The content / meaning / semantics of the data is the same — they are the same three digits addition questions. It is the format of the CoT is different — one is more detailed than another.

3.2 - Curriculum of data

To understand the data curriculum, note the following points:

There are many skills that we would like to teach the model, say skill 1 to 3.

For different skills, there exist different sources of training data that could help with that skill (e.g., webpages for MMLU-styled problems, GitHub for coding problems).

Say we want to teach the model both text and code capability, we have 10B text and 10B code, our compute only allows us to train 10B data. We want to maximize the coding capability. Here are three possible solutions:

Method 1 (code-only): directly feed 10B code data

Method 2 (uniform mixing): mix the 5B text and 5B code data uniformly, then feed them simultaneously to the model

Method 3 (data curriculum): feed 5B text first, then 5B code

Which one could perform the best?

If the skills that the model could learn from text data is not helpful to the code data, then we may directly do method 1, code only, as is the case of StarCoder and AlphaCode.

If the skills that the model could learn from text data can transfer to the code data, then we may want to do method 2, uniform mixing

If learning code skills requires the model to have text skills first, that is to say, there are dependencies between text and code and text must come first, then we need to do method 3, the data curriculum. This is the case of Codex and CodeLLaMA (although they may not intentionally choose to do this).

But which of the setting could likely to be the “correct recipe” for pretraining? We note the following observation from Chen et. al. 2023.

Different source of data induces different skills. Training on a particular ordering of data can give faster learning speed than training on skill-specific data.

Here the authors show that, in synthetic and simplified settings, a learned data curriculum scheduling data of skill 1, 2, 3 can achieve faster learning speed of learning on data of skill 3.

3.3 - Mix ratio

Mix ratio refers to how we weight data from different sources. for example, LLaMA uses the following weight:

LLaMA data mix ratio. This ratio down weights code data like Github and StackExchange, also it down weights paper data like Arxiv.

Apparently LLaMA downweights:

Code data like Github, consequently LLaMA’s coding performance is not very high. In comparison, starcoder, which trains mostly on code, performs good on coding tasks.

Paper data like Arxiv, consequently LLaMA’s scientific reasoning seems not very high. In comparison, Galactica, which trains mostly on papers, performs good on scientific reasoning.

Different mix ratio may result in different speed of learning, as is shown by the DoReMi paper:

Different mix ratio of data improves speed of learning.

As Xie et. al. 2023 shows, a better mix ratio of Pile improves models’ performance with a higher learning curve, making the model learns faster from the data.

3.4 - Caveat: model scaling

Although data format / curriculum / mix ratio are important for learning speed, one very important caveat is model scaling, as large models learns much faster than small models.
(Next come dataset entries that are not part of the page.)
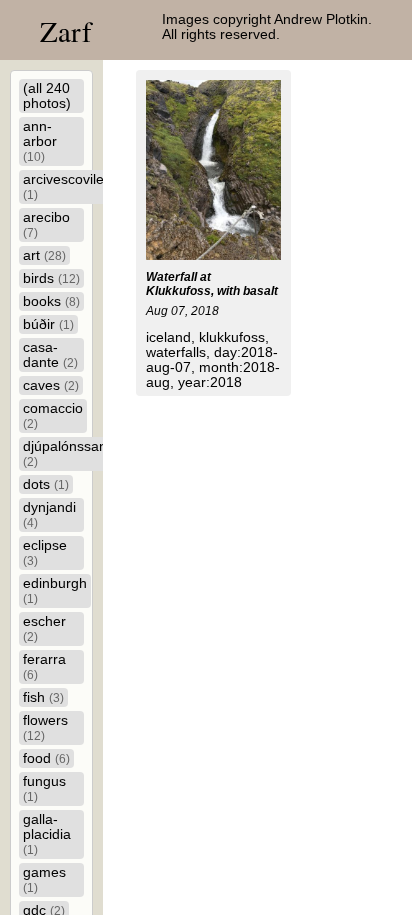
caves (51, 385)
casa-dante (50, 355)
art (44, 255)
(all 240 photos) (47, 96)
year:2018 (210, 382)
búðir (48, 324)
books (51, 301)
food (46, 758)
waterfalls (176, 352)
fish (43, 697)
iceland (168, 337)
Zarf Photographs (111, 50)
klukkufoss (232, 337)
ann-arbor (40, 141)
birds (51, 278)
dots (46, 484)
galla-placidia (47, 834)
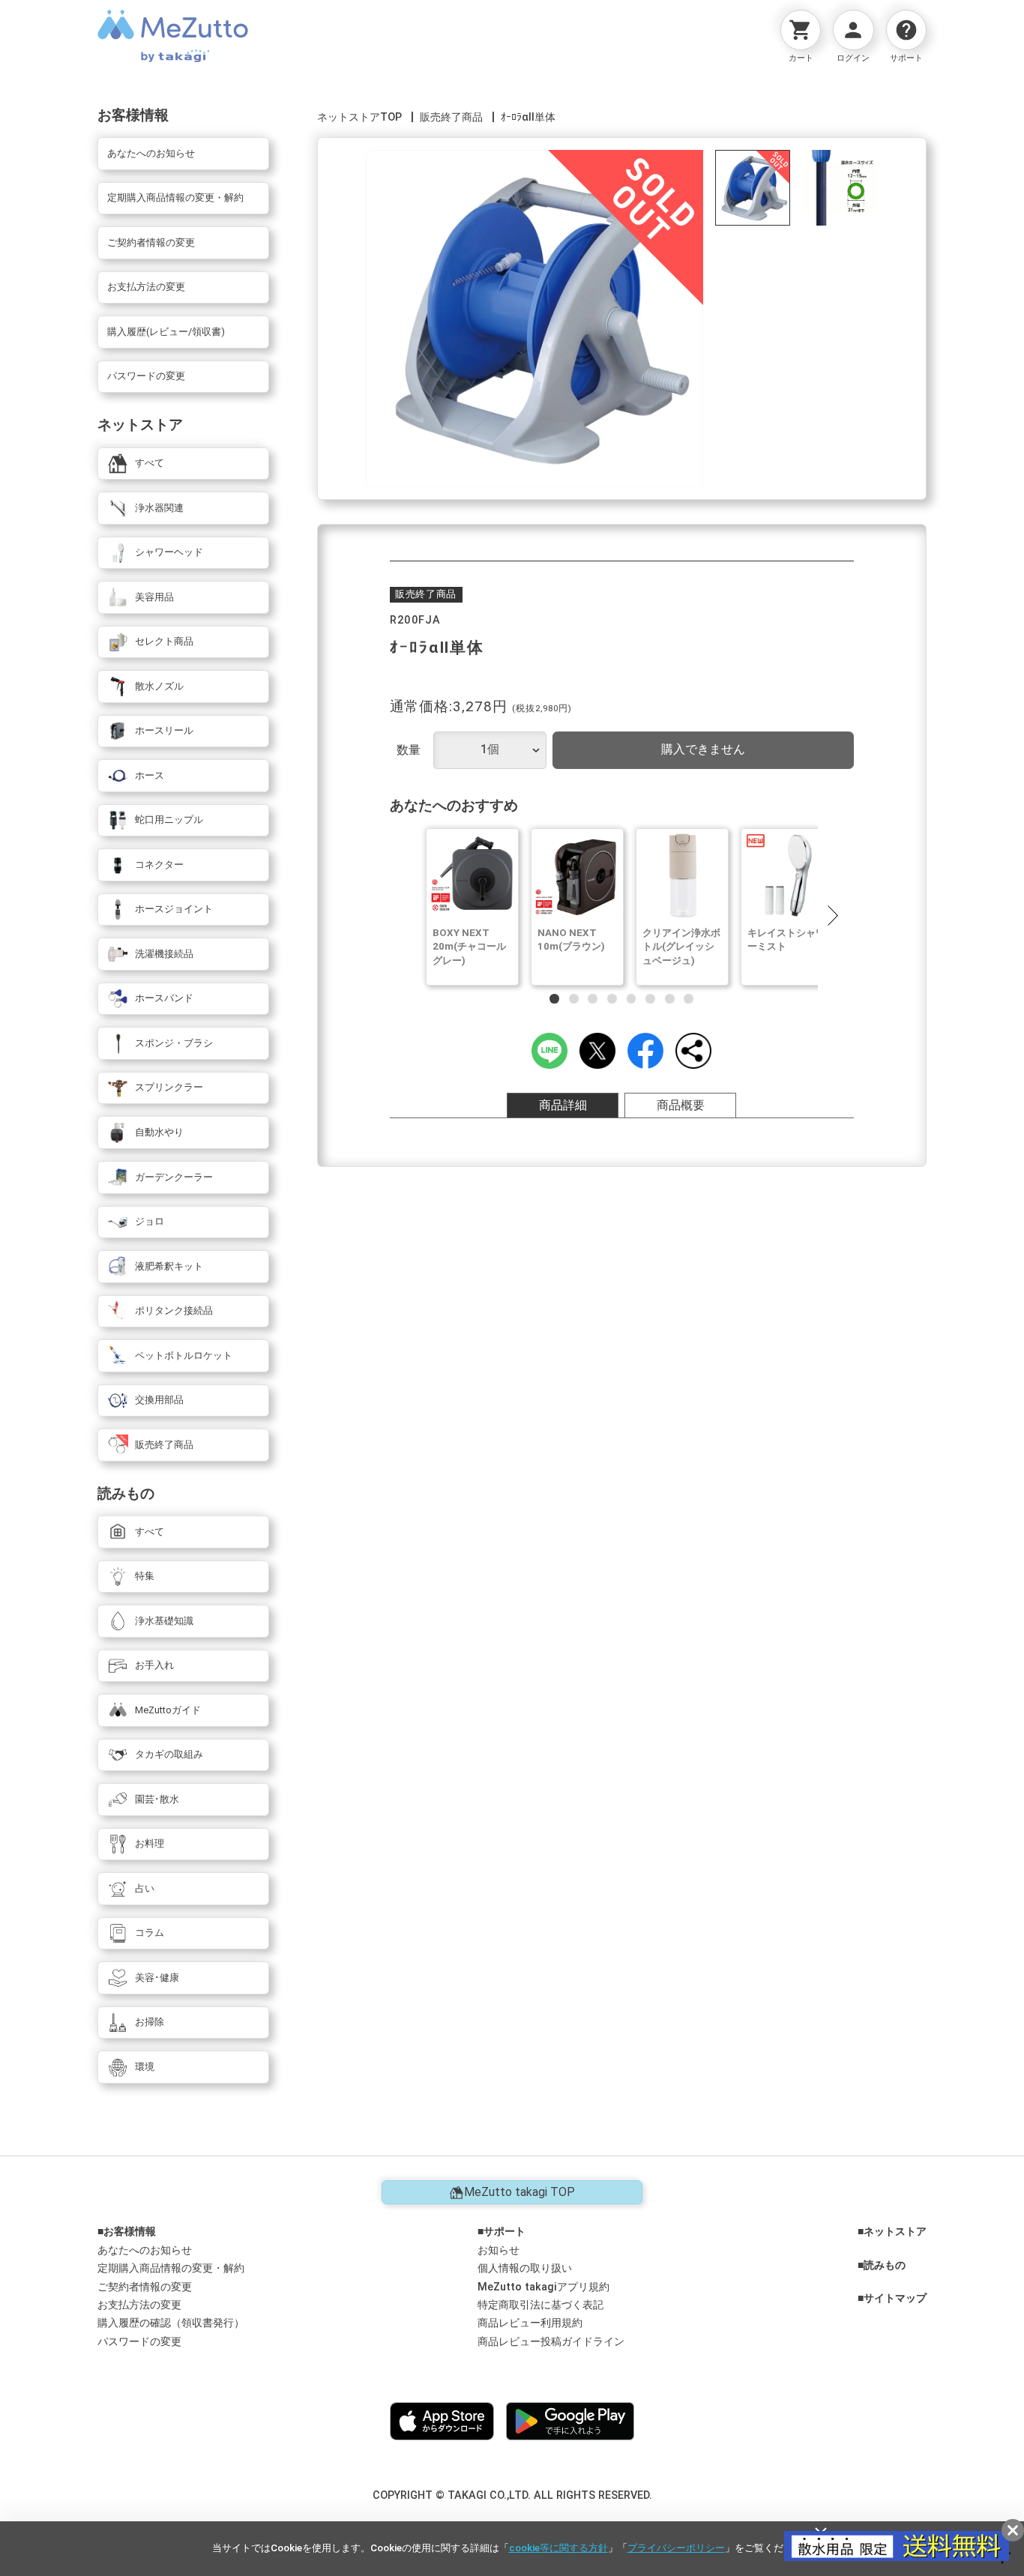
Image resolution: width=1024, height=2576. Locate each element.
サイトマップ (895, 2299)
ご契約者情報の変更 (144, 2287)
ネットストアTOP (359, 117)
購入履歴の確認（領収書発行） (170, 2323)
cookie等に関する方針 (558, 2548)
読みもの (885, 2266)
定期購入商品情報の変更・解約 (170, 2268)
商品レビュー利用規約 (530, 2323)
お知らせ (498, 2250)
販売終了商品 (451, 117)
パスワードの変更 (139, 2341)
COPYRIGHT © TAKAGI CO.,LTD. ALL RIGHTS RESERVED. (512, 2495)
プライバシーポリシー (676, 2548)
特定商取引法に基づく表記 (540, 2305)
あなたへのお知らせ (144, 2250)
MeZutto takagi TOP (519, 2192)
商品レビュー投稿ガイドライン (551, 2341)
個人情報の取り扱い (525, 2268)
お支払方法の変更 (139, 2305)
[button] (832, 915)
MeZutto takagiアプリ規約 (543, 2287)
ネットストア (895, 2232)
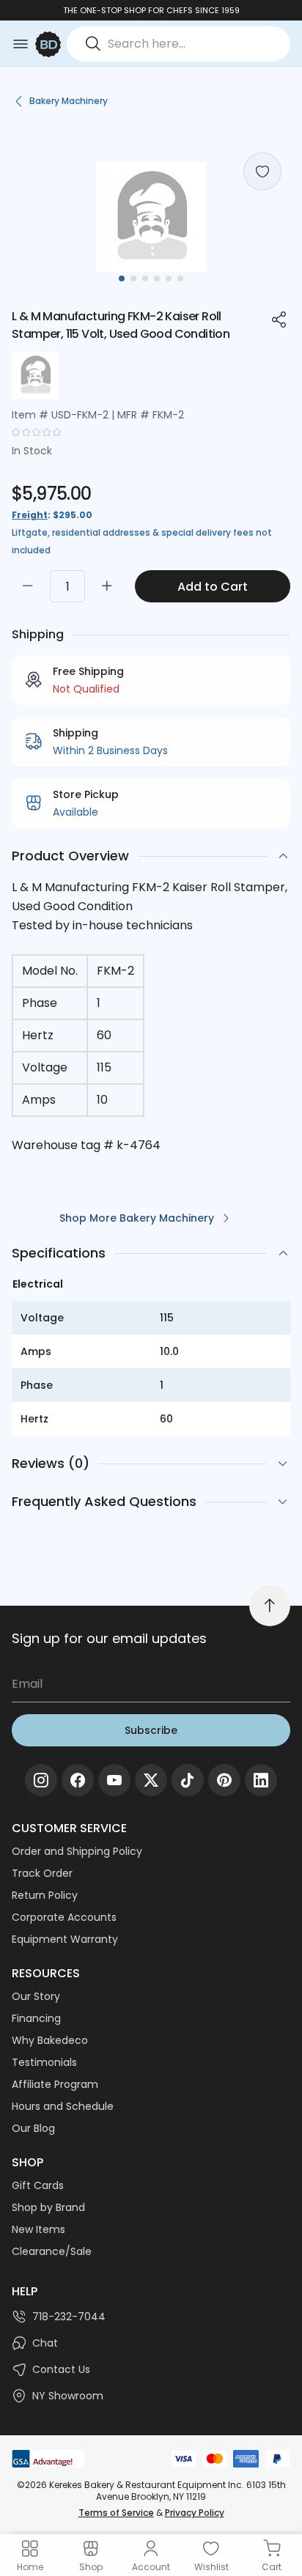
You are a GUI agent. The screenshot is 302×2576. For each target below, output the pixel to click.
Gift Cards (38, 2185)
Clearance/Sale (52, 2251)
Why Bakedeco (50, 2040)
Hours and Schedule (63, 2106)
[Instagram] (41, 1780)
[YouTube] (114, 1780)
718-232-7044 (69, 2316)
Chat (45, 2343)
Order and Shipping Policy (77, 1851)
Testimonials (44, 2062)
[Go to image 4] (157, 278)
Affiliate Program (55, 2084)
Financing (36, 2018)
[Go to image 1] (122, 278)
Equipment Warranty (65, 1939)
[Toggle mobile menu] (20, 44)
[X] (151, 1780)
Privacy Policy (194, 2512)
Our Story (36, 1996)
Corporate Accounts (64, 1917)
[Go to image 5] (169, 278)
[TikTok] (188, 1780)
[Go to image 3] (145, 278)
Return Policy (45, 1895)
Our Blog (33, 2128)
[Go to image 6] (180, 278)
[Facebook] (78, 1780)
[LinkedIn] (261, 1780)
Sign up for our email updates (109, 1638)
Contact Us (61, 2369)
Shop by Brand (48, 2207)
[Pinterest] (224, 1780)
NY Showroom (67, 2395)
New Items (38, 2229)
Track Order (42, 1873)
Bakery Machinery (68, 101)
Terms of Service (116, 2512)
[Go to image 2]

It is very common that results of data engineering on model scale less than 30B cannot transfer to model larger than 70B. One example here is our verification on whether code data truly improves reasoning, we observe that:

Coding data seems to improve:

Symbolic reasoning, like BABI and BBH-Algorithmic
Translation between symbolic data and language data, such as structure-to-text or text-to-sql

But, the above observation only happens for 7B model — when the model is 70B, we cannot observe improvements on BBH-Algorithmic

Further, coding data cannot improve:

Natural language reasoning, like BBH-Language
Math reasoning, like GSM8K

Pay attention to the point that code data only improve 7B model’s BBH-Algo but not 70B. Similar observation have been made by various places who build language models. In fact, I am a bit of worried that some sub-directions of data engineering might be flushed by paper publications which makes a large voice but cannot generalize to larger model scale 🙃.

Consequently, all of the improvements from data format / curriculum / mix ratio may be easily overwhelmed by model and data scaling — they work only for small models and simple tasks, when the model / data become large, then may become useless. If this is the case, we should put more efforts on solid data cleaning rather than useless fancy curriculum. We are not sure if this is the case, but we hope not.

4 - Further discussion on measuring the speed of learning

In this section, we discuss different granularity of skills and their learning curves, we also consider how to measure the speed of learning beyond single-skill metrics and dev loss.

4.1 - From micro level skill to macro level scaling curves

Let’s say during training, the model learns multi-granularity skills from small to large, then we may consider skills from the following perspectives:

Micro level: single tiny skill, quickly gained from relevant pieces of text, may not be interpretable.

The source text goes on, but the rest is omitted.